[Item coordinate data]

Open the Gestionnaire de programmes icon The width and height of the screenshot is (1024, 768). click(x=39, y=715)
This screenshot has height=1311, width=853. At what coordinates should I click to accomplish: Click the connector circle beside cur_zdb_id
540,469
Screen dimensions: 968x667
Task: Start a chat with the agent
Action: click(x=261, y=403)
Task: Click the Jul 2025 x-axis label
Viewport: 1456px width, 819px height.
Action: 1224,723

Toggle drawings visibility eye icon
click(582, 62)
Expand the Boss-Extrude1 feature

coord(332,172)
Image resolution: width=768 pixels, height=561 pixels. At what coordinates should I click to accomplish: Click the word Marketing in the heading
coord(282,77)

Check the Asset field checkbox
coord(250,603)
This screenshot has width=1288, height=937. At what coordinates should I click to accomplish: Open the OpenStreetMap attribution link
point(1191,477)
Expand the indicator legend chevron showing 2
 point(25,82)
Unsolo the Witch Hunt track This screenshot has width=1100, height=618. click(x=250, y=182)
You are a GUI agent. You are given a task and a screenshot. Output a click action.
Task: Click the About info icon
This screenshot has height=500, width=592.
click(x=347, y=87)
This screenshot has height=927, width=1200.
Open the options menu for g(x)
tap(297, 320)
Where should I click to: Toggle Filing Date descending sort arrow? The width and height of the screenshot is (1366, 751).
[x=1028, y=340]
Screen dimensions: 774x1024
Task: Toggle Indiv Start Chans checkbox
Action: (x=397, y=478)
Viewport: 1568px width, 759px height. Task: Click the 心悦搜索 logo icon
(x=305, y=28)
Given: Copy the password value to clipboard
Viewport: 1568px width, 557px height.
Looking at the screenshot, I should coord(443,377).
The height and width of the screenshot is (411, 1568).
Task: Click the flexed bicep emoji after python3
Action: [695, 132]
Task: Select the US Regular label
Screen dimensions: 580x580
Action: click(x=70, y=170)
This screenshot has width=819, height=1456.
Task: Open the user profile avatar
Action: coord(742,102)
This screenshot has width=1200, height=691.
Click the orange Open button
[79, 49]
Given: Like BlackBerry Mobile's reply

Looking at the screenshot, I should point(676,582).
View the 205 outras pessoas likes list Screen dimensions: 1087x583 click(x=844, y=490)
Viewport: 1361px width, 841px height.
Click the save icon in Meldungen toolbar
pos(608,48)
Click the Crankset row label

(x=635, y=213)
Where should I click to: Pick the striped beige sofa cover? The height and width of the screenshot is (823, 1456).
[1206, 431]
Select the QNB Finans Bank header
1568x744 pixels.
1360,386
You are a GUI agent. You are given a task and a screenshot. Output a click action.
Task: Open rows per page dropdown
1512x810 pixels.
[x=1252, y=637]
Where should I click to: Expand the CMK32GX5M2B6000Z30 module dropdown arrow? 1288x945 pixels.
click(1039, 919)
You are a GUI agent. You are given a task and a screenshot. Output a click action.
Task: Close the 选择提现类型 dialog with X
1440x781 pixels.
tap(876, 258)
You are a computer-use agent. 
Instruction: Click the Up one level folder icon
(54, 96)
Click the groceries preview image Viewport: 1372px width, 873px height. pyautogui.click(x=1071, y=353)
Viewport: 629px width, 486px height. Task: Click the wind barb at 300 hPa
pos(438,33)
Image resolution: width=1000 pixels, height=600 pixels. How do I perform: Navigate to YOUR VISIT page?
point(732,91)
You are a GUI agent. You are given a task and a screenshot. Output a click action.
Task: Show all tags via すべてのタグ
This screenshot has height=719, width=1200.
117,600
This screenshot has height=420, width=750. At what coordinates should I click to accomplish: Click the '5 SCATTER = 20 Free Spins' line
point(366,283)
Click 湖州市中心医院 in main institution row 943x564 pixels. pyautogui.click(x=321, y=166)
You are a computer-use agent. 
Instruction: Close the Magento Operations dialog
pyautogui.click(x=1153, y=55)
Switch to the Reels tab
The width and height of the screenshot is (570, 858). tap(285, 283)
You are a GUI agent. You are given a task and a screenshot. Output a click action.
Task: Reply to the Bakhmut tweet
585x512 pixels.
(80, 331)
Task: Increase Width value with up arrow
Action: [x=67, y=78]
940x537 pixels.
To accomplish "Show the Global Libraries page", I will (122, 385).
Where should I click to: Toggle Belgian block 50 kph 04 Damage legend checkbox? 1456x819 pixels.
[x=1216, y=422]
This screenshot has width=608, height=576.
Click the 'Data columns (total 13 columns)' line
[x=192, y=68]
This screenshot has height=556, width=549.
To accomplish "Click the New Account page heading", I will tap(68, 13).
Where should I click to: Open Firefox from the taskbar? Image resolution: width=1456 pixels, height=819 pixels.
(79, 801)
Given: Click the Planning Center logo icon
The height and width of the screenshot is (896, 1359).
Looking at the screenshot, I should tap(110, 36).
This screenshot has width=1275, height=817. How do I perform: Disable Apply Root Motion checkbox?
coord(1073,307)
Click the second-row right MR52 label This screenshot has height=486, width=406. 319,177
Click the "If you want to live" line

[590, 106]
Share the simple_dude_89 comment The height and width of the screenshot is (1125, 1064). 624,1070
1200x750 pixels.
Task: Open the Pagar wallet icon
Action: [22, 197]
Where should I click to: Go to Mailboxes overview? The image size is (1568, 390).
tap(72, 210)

_Short problem:_
Substitute "Display" for each occurrence of "Viewport" throughout the listing above, leaving every other part unchanged.

_Task response:_
Open the Gestionnaire de programmes icon The width and height of the screenshot is (1024, 768). click(x=39, y=715)
This screenshot has height=1311, width=853. At what coordinates should I click to accomplish: Click the connector circle beside cur_zdb_id
540,469
Screen dimensions: 968x667
Task: Start a chat with the agent
Action: click(x=261, y=403)
Task: Click the Jul 2025 x-axis label
Display: 1456px width, 819px height.
Action: 1224,723

Toggle drawings visibility eye icon
click(582, 62)
Expand the Boss-Extrude1 feature

coord(332,172)
Image resolution: width=768 pixels, height=561 pixels. At what coordinates should I click to accomplish: Click the word Marketing in the heading
coord(282,77)

Check the Asset field checkbox
coord(250,603)
This screenshot has width=1288, height=937. At what coordinates should I click to accomplish: Open the OpenStreetMap attribution link
point(1191,477)
Expand the indicator legend chevron showing 2
 point(25,82)
Unsolo the Witch Hunt track This screenshot has width=1100, height=618. click(x=250, y=182)
You are a GUI agent. You are given a task and a screenshot. Output a click action.
Task: Click the About info icon
This screenshot has height=500, width=592.
click(x=347, y=87)
This screenshot has height=927, width=1200.
Open the options menu for g(x)
tap(297, 320)
Where should I click to: Toggle Filing Date descending sort arrow? The width and height of the screenshot is (1366, 751).
[x=1028, y=340]
Screen dimensions: 774x1024
Task: Toggle Indiv Start Chans checkbox
Action: (x=397, y=478)
Display: 1568px width, 759px height. Task: Click the 心悦搜索 logo icon
(x=305, y=28)
Given: Copy the password value to clipboard
Display: 1568px width, 557px height.
Looking at the screenshot, I should coord(443,377).
The height and width of the screenshot is (411, 1568).
Task: Click the flexed bicep emoji after python3
Action: [695, 132]
Task: Select the US Regular label
Screen dimensions: 580x580
Action: click(x=70, y=170)
This screenshot has width=819, height=1456.
Task: Open the user profile avatar
Action: coord(742,102)
This screenshot has width=1200, height=691.
Click the orange Open button
[79, 49]
Given: Like BlackBerry Mobile's reply

Looking at the screenshot, I should point(676,582).
View the 205 outras pessoas likes list Screen dimensions: 1087x583 click(x=844, y=490)
Display: 1361px width, 841px height.
Click the save icon in Meldungen toolbar
pos(608,48)
Click the Crankset row label

(x=635, y=213)
Where should I click to: Pick the striped beige sofa cover? The height and width of the screenshot is (823, 1456).
[1206, 431]
Select the QNB Finans Bank header
1568x744 pixels.
1360,386
You are a GUI agent. You are given a task and a screenshot. Output a click action.
Task: Open rows per page dropdown
1512x810 pixels.
[x=1252, y=637]
Where should I click to: Expand the CMK32GX5M2B6000Z30 module dropdown arrow? 1288x945 pixels.
click(1039, 919)
You are a GUI agent. You are given a task and a screenshot. Output a click action.
Task: Close the 选择提现类型 dialog with X
1440x781 pixels.
tap(876, 258)
You are a computer-use agent. 
Instruction: Click the Up one level folder icon
(54, 96)
Click the groceries preview image Display: 1372px width, 873px height. pyautogui.click(x=1071, y=353)
Display: 629px width, 486px height. Task: Click the wind barb at 300 hPa
pos(438,33)
Image resolution: width=1000 pixels, height=600 pixels. How do I perform: Navigate to YOUR VISIT page?
point(732,91)
You are a GUI agent. You are given a task and a screenshot. Output a click action.
Task: Show all tags via すべてのタグ
This screenshot has height=719, width=1200.
117,600
This screenshot has height=420, width=750. At what coordinates should I click to accomplish: Click the '5 SCATTER = 20 Free Spins' line
point(366,283)
Click 湖州市中心医院 in main institution row 943x564 pixels. pyautogui.click(x=321, y=166)
You are a computer-use agent. 
Instruction: Close the Magento Operations dialog
pyautogui.click(x=1153, y=55)
Switch to the Reels tab
The width and height of the screenshot is (570, 858). tap(285, 283)
You are a GUI agent. You are given a task and a screenshot. Output a click action.
Task: Reply to the Bakhmut tweet
585x512 pixels.
(80, 331)
Task: Increase Width value with up arrow
Action: [x=67, y=78]
940x537 pixels.
To accomplish "Show the Global Libraries page", I will (122, 385).
Where should I click to: Toggle Belgian block 50 kph 04 Damage legend checkbox? 1456x819 pixels.
[x=1216, y=422]
This screenshot has width=608, height=576.
Click the 'Data columns (total 13 columns)' line
[x=192, y=68]
This screenshot has height=556, width=549.
To accomplish "Click the New Account page heading", I will tap(68, 13).
Where should I click to: Open Firefox from the taskbar? Image resolution: width=1456 pixels, height=819 pixels.
(79, 801)
Given: Click the Planning Center logo icon
The height and width of the screenshot is (896, 1359).
Looking at the screenshot, I should tap(110, 36).
This screenshot has width=1275, height=817. How do I perform: Disable Apply Root Motion checkbox?
coord(1073,307)
Click the second-row right MR52 label This screenshot has height=486, width=406. 319,177
Click the "If you want to live" line

[590, 106]
Share the simple_dude_89 comment The height and width of the screenshot is (1125, 1064). 624,1070
1200x750 pixels.
Task: Open the Pagar wallet icon
Action: [22, 197]
Where should I click to: Go to Mailboxes overview? The image size is (1568, 390).
tap(72, 210)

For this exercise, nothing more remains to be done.